Worked example: a small foundation budget
A community foundation grant for a youth program might be simple and capped at, say, $15,000. The budget stays lean.
- Personnel: part-time coordinator, $9,000
- Fringe benefits: payroll taxes only, $1,000
- Supplies: art and sports materials, $2,500
- Other: field-trip transportation, $1,500
- Indirect: many small foundations disallow it, so $0
- Total: $14,000
Notice the budget leaves a small cushion under the cap and skips indirect costs because this funder forbids them. Reading the guidelines first is what tells you that.
Worked example: a federal budget
A federal application is longer and follows 2 CFR 200 category rules. It separates equipment (durable, over $5,000) from supplies, includes a negotiated or de minimis indirect rate, and often requires cost share. The personnel section lists every role with level of effort, and the narrative justifies each one.

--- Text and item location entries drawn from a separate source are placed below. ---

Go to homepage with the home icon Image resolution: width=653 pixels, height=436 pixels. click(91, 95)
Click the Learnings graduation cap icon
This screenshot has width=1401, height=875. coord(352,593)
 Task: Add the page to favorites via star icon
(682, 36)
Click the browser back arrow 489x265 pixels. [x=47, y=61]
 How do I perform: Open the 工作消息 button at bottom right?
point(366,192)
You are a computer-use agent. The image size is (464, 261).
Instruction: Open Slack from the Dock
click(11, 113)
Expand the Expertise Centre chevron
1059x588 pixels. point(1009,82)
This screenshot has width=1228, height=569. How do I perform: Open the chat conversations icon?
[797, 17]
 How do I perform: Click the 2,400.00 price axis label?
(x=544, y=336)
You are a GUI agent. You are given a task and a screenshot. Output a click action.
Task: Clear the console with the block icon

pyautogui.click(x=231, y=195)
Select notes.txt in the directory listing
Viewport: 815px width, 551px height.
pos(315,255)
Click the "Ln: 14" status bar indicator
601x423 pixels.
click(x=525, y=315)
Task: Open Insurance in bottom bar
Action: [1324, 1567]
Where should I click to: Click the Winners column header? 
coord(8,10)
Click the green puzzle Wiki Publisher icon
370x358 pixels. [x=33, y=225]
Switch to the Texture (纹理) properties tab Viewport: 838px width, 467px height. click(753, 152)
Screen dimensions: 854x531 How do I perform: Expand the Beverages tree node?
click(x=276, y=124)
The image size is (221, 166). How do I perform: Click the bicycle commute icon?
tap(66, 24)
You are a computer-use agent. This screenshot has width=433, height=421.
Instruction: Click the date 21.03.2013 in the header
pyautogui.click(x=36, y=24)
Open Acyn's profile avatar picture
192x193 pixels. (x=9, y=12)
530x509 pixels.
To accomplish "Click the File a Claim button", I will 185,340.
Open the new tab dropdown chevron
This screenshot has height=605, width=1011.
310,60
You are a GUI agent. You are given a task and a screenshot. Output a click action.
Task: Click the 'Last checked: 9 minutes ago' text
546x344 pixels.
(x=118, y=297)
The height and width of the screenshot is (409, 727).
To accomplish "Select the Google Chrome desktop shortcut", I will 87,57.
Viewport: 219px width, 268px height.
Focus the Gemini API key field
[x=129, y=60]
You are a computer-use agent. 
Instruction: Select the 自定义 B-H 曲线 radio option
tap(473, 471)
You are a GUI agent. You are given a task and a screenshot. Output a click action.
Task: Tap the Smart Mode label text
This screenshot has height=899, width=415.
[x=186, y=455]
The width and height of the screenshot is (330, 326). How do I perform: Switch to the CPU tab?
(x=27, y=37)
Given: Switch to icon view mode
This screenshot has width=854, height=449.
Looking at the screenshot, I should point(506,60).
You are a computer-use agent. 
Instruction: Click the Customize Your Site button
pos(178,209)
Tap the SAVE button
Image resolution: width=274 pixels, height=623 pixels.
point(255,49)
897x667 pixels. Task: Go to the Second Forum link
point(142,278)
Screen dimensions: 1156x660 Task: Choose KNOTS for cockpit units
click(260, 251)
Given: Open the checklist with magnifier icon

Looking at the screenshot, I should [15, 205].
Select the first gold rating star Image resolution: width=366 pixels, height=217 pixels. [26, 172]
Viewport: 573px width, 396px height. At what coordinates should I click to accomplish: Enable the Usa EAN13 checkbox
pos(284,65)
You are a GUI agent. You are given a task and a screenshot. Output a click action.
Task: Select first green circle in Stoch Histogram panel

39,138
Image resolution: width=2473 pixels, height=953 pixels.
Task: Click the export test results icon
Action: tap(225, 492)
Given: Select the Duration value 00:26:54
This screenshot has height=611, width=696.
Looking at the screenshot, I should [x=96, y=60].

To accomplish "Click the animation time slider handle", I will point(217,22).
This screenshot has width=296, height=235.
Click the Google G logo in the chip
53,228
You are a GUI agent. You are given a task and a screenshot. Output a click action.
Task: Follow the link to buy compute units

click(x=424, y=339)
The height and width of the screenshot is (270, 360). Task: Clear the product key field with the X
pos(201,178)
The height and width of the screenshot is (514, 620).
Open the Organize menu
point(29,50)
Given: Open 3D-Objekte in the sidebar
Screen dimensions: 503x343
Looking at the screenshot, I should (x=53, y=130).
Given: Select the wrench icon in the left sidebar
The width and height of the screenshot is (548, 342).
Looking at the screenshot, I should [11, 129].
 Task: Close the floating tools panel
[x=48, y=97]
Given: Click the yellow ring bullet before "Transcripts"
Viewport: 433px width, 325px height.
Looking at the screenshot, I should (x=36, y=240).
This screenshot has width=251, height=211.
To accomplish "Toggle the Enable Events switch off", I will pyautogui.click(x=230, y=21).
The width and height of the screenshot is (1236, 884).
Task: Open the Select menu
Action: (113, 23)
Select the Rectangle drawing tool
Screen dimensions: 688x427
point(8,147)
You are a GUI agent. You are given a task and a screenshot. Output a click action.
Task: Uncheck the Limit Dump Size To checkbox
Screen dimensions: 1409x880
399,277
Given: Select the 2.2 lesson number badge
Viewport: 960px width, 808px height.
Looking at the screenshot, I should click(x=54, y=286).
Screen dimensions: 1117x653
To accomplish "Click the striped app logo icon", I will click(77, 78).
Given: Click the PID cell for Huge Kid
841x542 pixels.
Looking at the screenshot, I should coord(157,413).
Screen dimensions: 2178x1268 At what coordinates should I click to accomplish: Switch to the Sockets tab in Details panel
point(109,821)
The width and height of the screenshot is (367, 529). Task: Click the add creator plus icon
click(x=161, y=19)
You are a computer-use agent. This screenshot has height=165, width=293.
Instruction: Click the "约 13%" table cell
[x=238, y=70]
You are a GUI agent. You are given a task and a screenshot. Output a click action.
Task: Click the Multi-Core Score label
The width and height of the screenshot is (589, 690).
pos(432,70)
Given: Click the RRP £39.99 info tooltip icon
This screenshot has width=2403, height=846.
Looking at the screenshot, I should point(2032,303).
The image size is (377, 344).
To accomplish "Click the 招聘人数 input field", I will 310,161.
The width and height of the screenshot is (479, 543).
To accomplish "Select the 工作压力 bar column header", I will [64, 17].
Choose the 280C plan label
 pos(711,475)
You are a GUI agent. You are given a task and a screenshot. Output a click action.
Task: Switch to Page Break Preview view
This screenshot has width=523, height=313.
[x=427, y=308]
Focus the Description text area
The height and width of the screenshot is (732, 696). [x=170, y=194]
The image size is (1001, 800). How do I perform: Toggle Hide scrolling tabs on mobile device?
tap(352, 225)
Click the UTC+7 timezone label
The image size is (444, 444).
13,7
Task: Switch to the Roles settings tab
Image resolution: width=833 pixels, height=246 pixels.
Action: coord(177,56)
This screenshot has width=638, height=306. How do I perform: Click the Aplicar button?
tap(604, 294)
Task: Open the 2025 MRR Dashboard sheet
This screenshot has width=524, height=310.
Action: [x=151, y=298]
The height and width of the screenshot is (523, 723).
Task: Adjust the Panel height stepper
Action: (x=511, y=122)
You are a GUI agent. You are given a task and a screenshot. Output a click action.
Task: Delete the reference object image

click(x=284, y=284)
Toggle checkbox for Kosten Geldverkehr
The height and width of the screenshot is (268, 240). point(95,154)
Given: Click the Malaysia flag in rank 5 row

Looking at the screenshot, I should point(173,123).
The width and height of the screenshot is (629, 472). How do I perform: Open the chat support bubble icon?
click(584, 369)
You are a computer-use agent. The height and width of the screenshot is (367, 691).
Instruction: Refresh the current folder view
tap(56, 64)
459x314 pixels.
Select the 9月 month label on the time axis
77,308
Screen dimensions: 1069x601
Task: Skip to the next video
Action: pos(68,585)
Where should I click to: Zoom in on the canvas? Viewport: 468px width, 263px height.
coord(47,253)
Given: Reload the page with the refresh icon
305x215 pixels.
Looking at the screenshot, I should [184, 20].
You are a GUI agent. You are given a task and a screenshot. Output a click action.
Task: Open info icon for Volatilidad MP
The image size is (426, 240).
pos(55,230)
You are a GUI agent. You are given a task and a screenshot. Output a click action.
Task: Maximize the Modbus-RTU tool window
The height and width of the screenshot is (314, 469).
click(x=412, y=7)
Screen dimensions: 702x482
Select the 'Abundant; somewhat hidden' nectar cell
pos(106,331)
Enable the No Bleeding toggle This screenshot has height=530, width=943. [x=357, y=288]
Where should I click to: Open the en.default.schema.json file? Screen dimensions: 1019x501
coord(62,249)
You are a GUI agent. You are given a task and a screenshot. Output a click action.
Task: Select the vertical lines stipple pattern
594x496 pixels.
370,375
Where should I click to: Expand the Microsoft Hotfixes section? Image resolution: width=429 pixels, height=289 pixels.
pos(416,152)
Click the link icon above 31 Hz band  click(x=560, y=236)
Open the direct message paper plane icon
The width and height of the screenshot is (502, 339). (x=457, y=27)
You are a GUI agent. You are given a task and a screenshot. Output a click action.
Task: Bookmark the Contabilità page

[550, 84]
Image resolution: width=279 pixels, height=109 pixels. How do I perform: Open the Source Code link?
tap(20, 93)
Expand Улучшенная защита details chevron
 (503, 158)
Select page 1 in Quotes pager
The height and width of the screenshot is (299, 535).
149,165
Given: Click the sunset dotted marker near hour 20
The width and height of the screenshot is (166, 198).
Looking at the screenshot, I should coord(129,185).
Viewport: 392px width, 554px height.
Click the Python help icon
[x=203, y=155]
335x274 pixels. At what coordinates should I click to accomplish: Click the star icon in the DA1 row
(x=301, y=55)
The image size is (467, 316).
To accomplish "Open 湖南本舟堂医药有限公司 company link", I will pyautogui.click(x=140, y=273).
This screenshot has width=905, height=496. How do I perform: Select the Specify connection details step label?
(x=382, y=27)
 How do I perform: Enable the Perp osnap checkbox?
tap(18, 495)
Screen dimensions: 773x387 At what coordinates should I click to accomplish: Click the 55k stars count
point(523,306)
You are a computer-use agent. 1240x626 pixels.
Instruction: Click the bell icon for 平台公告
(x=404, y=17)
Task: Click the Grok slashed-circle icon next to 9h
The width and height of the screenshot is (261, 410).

Because federal budgets are scored against compliance rules, the structure matters as much as the numbers. Our team handles these when you work with our proposal writers, building the budget to the funder's exact form.
What a reviewer tests each line against
A filled-in template looks finished, but a budget reviewer reads it against a short set of standards before accepting any number. Under the 2 CFR 200 cost principles, every line must clear three tests. A cost has to be allowable, meaning the funder's rules and federal policy permit it; entertainment, alcohol, and lobbying routinely fail here. It has to be reasonable, meaning a prudent person would pay that amount for that item, which is why an inflated consultant rate or a luxury travel line draws questions. And it has to be allocable, meaning it genuinely benefits this project rather than your general operations, so a shared cost must be split by a defensible method rather than charged in full.
The fourth, quieter test is consistency. A reviewer cross-checks the budget against the narrative, and a mismatch undermines both. If the narrative promises three staff and the budget funds two, or the timeline runs eighteen months while the budget covers twelve, the reader trusts neither document. Before you submit, read the budget as a skeptic would: every figure justified, every total footing, and every line traceable to an activity you actually described. A template that passes those four tests reads as the work of an organization that can be trusted with the money.
Pair the table with a narrative
A template gives you the numbers; it does not explain them. Every budget needs a written justification that ties each line to a project activity. Learn the method in our guide to building a budget narrative, and use the grant budget builder tool to assemble and total your categories before you write it up.
How to adapt the template safely
Three rules keep a template from causing trouble. First, match the funder's required format; many publish their own form. Second, check allowable costs, since food, lobbying, and some equipment are often disallowed. Third, confirm your math foots before you submit. A template is a starting point, not a substitute for reading the rules and checking the totals.